Türk- İş’e bağlı Basın- İş Genel Başkanı Savaş Nigar; sektörde 93 bin çalışan olmasına karşın 3 büyük sendikanın 7 bin 100 civarında üyesi olduğunu söyledi. Savaş, 12 Eylül darbesinin ardından sendikalaşma oranındaki düşüşe dikkat çekti. Nigar; 1980’lerde Doğan Grubu’yla başlayan tekelleşmenin 1990’lı yıllarda iyice arttığını bildirerek, gazetelerdeki emek sayfalarının ortadan kalktığını dile getirdi. Nigar, “Bugün gazeteciler örgütsüz, etkili ve yetkili gazetecilerin geleceği patronun iki dudağı arasındaysa bunda Doğan Grubu’nun günahı çok” dedi. Nigar, gazetecilerin kendilerini işçi sınıfının bir parçası olarak görmediğini aktararak, “Örneğin siz değerli yerel basın mensuplarının da cemiyetler dahilinde değil, daha örgütlü bir güç olan sendikalarda örgütlenmesi gerektiğine inanıyorum” diye konuştu. Nigar, basının özgürleşemediğini ve bunun en temel sorun olduğunu vurgulayarak, bunun geçmişten geldiğini, “Her süreç kendi sansürünü yarattı” sözleri ile anlattı.

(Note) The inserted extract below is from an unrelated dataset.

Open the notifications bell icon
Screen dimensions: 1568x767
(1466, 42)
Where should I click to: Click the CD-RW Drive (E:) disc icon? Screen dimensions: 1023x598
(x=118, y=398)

“YAZILARINA DİKKAT ET, YOKSA BİTİRİRİM”
Nigar; Basın İlan Kurumu’na geçmişte üye olduklarını ancak üye sayıları nedeniyle dışarıda bırakıldıklarını ifade etti. Nigar, şunları söyledi:
“Basın İlan Kurumu’ndan alınan ilanlar olmadığı zaman, gazetelerin yaşama şansı yok. Basın İlan Kurumu’nun desteklerinin, yayın hayatımızı sürdürmemizde ya da sürdüremememizde rolü nedir? Basın İlan Kurumu öyle bir hale geldi ki, RTÜK gibi… Gazetelerin yazdığı özgün yazılara, tiraj ve dağıtım şartlarına bakarak, beğenmediklerinin ilanlarını keserek, ‘bak yazılarına dikkat et, yoksa bitiririm’ demektedir. Yani basını, Basın İlan Kurumu ile zapturapt altına almaktadır.”

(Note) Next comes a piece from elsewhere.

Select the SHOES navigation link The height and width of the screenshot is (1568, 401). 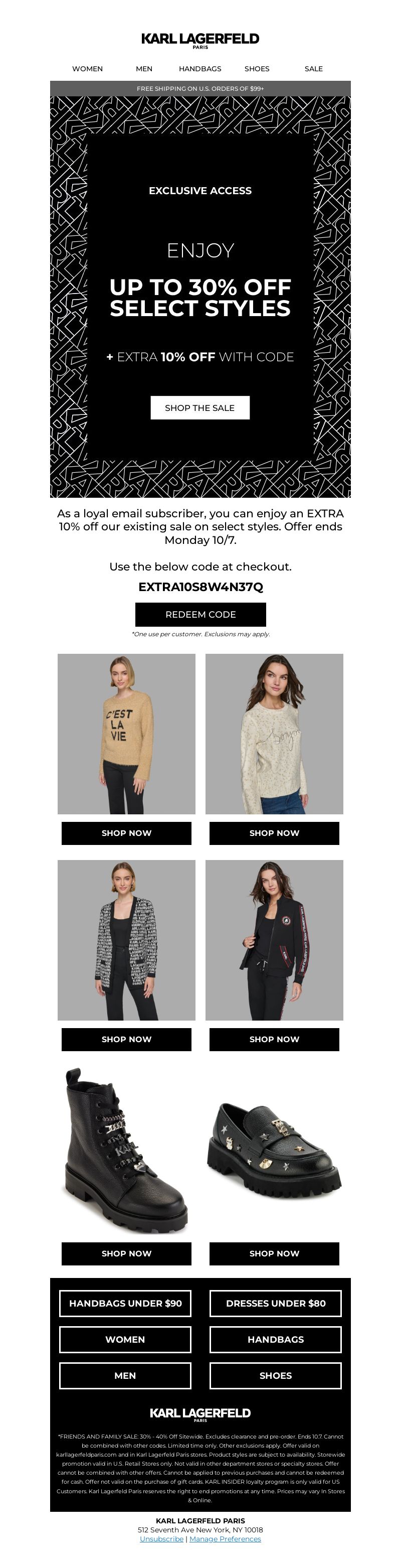[x=257, y=69]
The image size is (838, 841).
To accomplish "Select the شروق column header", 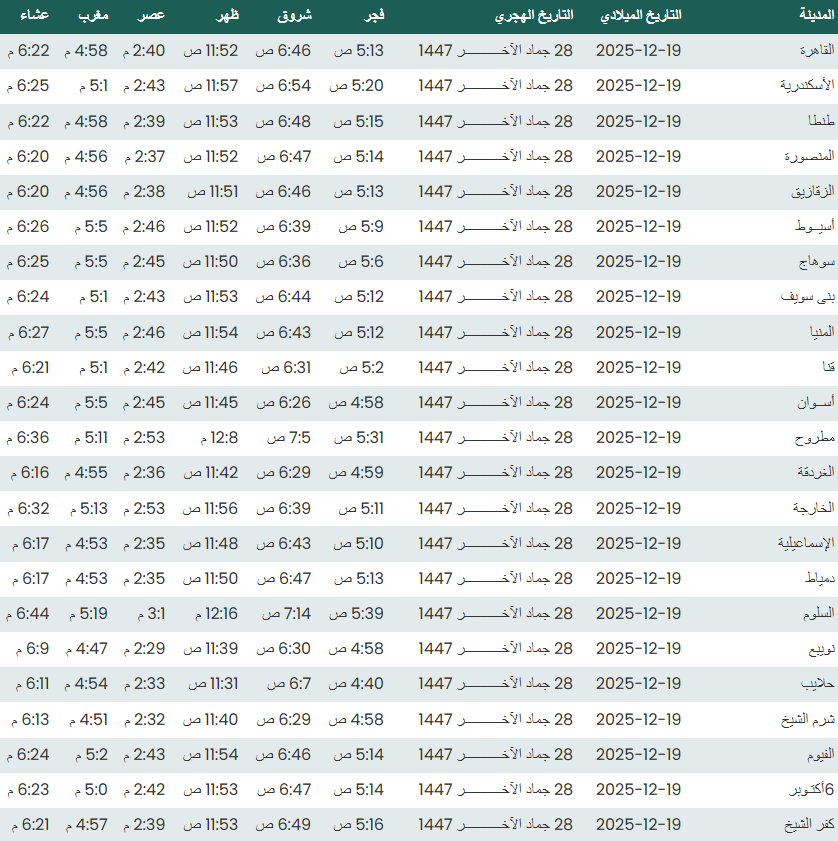I will pyautogui.click(x=294, y=17).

“YAPISININ KÖKTEN DEĞİŞMESİ GEREKİYOR”
Nigar, tarafsız temsilci sıfatıyla Basın İlan Kurumu’nda “tarafsız olmayan, atanmış dekanların, TOBB temsilcisinin, Türkiye Barolar Birliği temsilcisinin yer aldığını” söyledi. Nigar, “Basın İlan Kurumu’nun yapısını kökten değiştirilmesi gerekiyor, özellikle tarafsızlar grubunun” dedi. Nigar, “Basın özgürlüğünün önündeki en büyük engellerden bir tanesi Basın İlan Kurumu’dur” diyerek, CHP’ye iktidara geldiğinde yapacağı ilk işin Basın İlan Kurumu’nun yapısını değiştirmek olması gerektiğini ifade etti. Nigar, tavsiyelerini şöyle sıraladı:
“. Sendikalaşma nedeniyle işten atılan gazetecinin işe iadesinin sağlanması.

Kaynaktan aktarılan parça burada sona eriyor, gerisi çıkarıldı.